In looking through recent work, I’ll highlight five categories of data where we’ve seen value:
- Imagery (satellite, photos, videos).
- Geo-locational data (e.g. CDR, Uber/Lyft).
- Network data (e.g. Linkedin, Facebook).
- Transactions and Price Data (e.g. credit cards, Amazon, Alipay, BPP).
- Text Mining (e.g. news, Google searches, tweets, text messages, e-mails).
Suppose we wanted to use big data techniques to figure out who had actually come to my talk on Data Day. If we had cameras panning the audience, we could have matched the images against the Bank’s internal directory photos to identify attendees. Or, we could have used the geo-locational data (stored by many apps on your cell phones) to establish where you were.
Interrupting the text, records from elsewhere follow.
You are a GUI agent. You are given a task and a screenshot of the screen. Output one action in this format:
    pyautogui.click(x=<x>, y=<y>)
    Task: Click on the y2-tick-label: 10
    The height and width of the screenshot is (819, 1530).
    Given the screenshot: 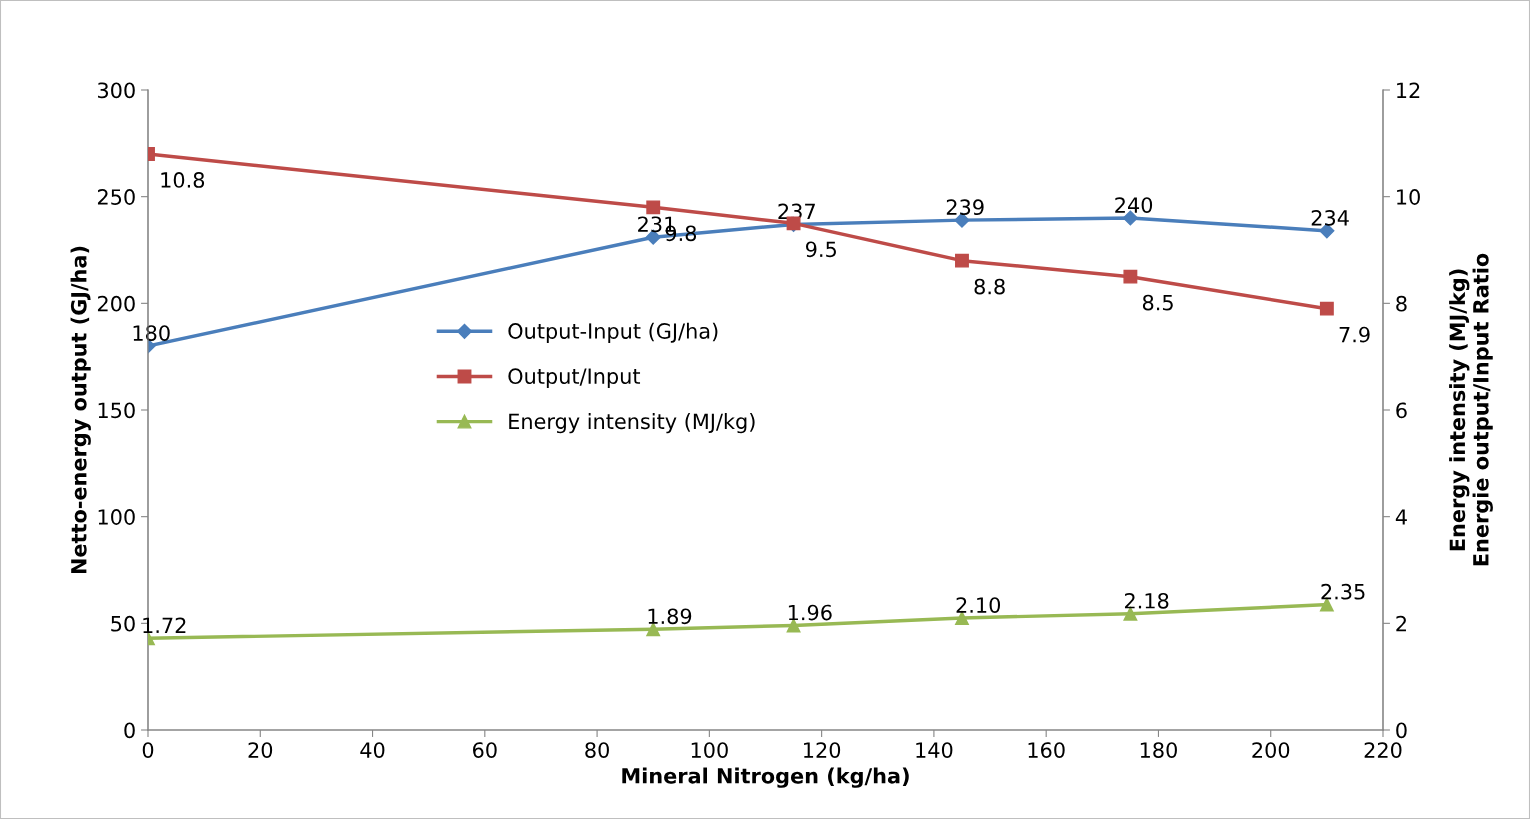 What is the action you would take?
    pyautogui.click(x=1408, y=197)
    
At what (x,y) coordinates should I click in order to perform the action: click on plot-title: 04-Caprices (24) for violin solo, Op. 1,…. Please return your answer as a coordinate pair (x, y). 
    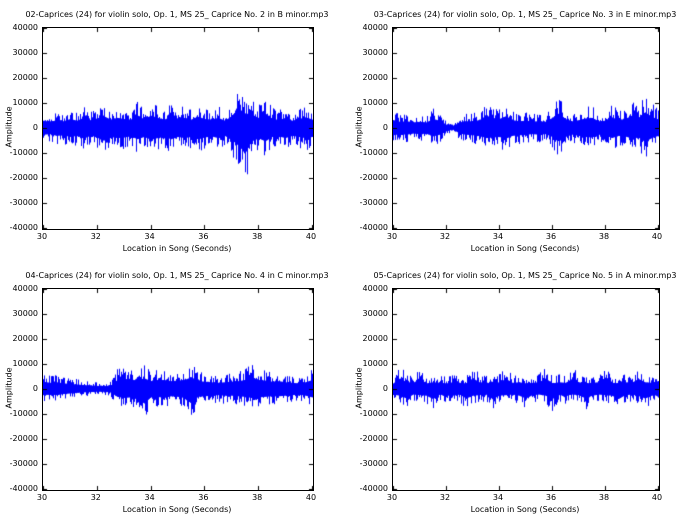
    Looking at the image, I should click on (177, 276).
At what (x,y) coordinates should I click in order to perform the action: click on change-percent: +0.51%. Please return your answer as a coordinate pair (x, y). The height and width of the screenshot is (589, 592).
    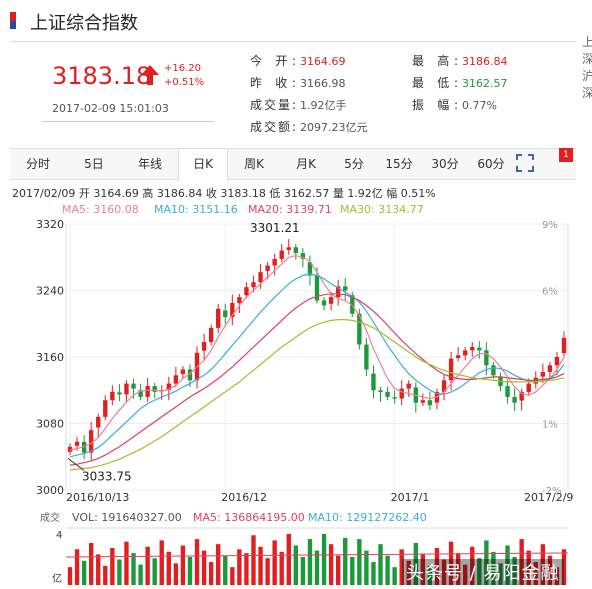
    Looking at the image, I should click on (184, 82).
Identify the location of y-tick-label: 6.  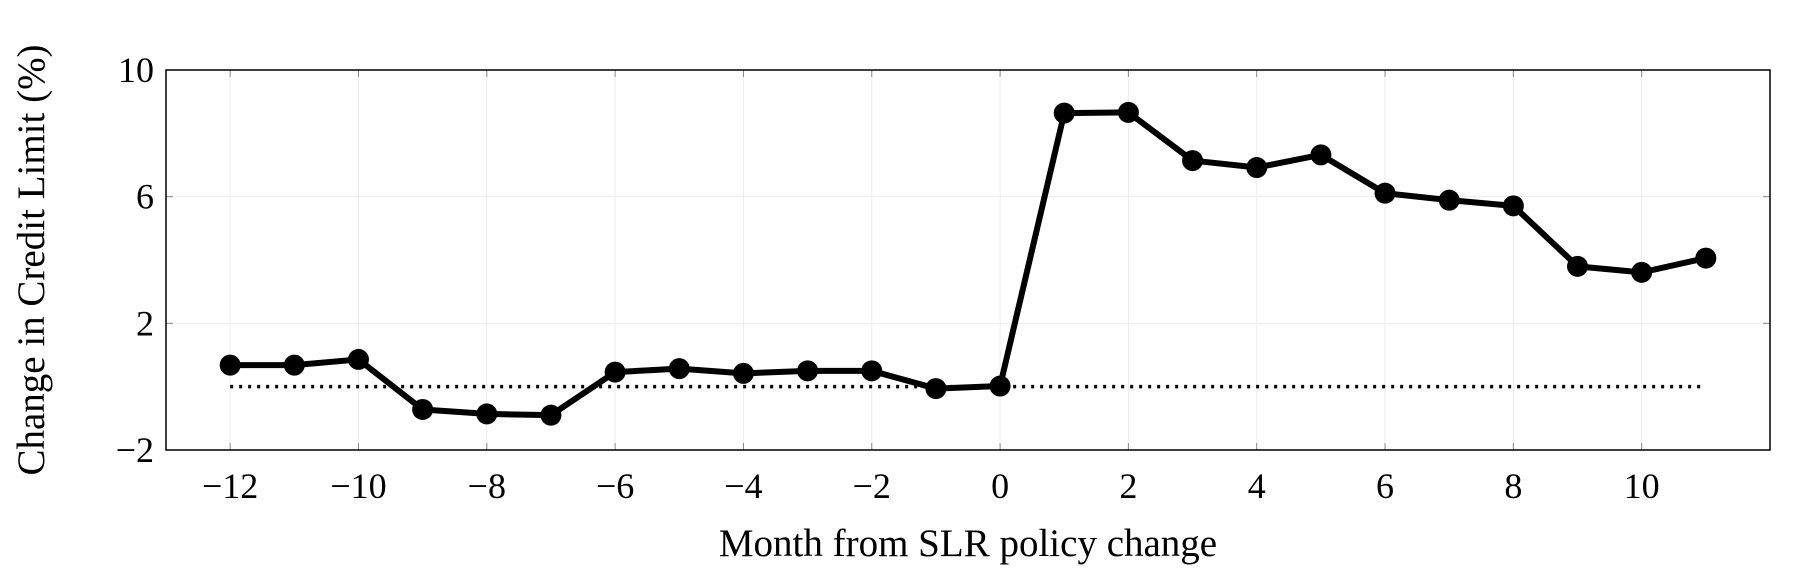
(145, 197).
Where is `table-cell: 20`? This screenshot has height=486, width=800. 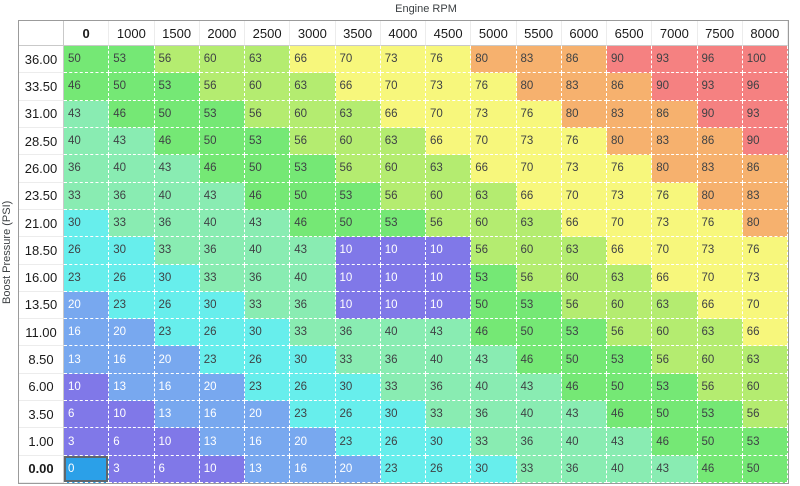 table-cell: 20 is located at coordinates (268, 415).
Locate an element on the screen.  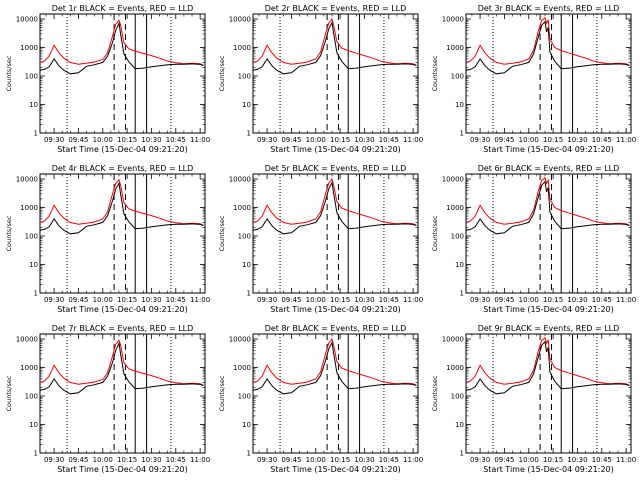
chart-title: Det 5r BLACK = Events, RED = LLD is located at coordinates (336, 168).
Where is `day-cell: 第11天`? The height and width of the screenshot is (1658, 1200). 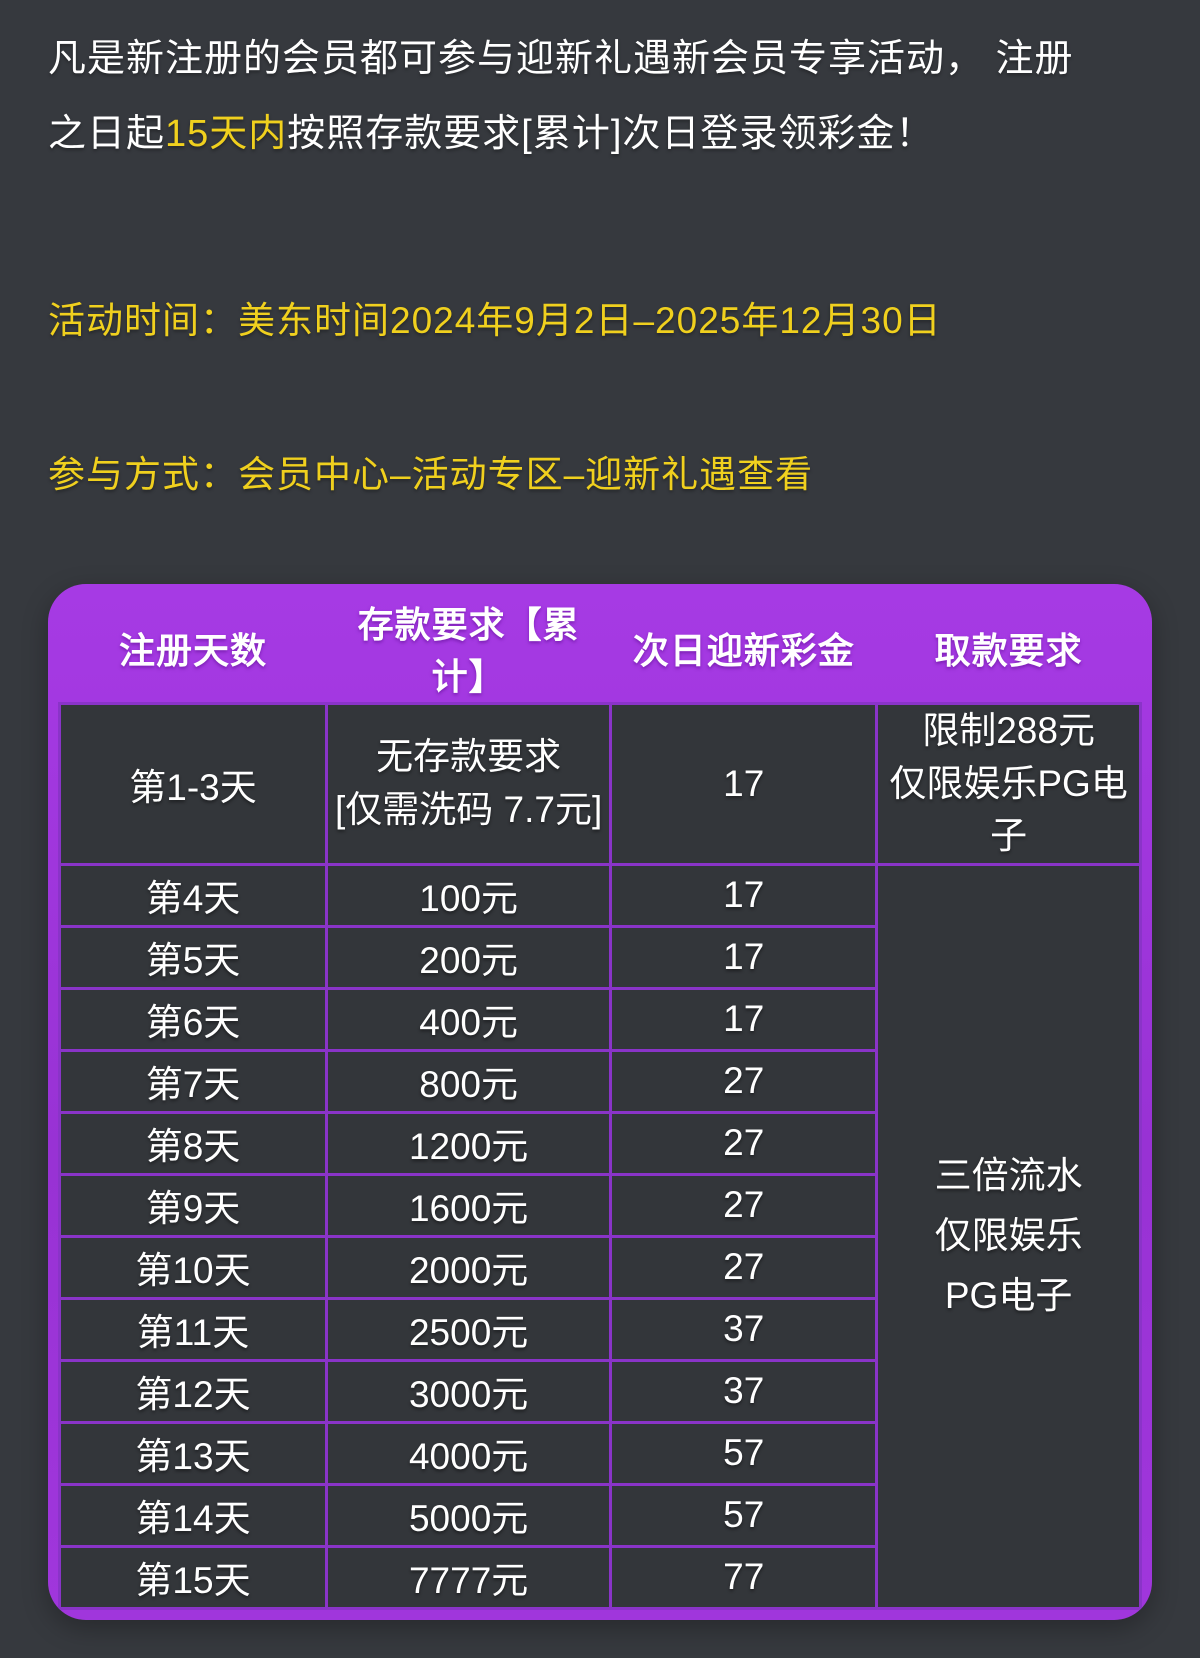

And we could have built up your network of frequent collaborators from your calling records and then run algorithms to try to identify clusters of data lovers and data haters. Or, failing in that, we might have resorted to looking at all your emails, and combined text mining and sentiment labelling to extract your views on data.
Which brings me to the elephant in the room: PRIVACY. That last paragraph was deliberately written to be creepy. While big data can be applied to answer many questions, it must be used judiciously. The World Bank can and should play a key role in defining protocols and serving as a trusted intermediary. Big data is a great opportunity but a great responsibility.
I hope I’ve generated some interest in at least a few skeptics.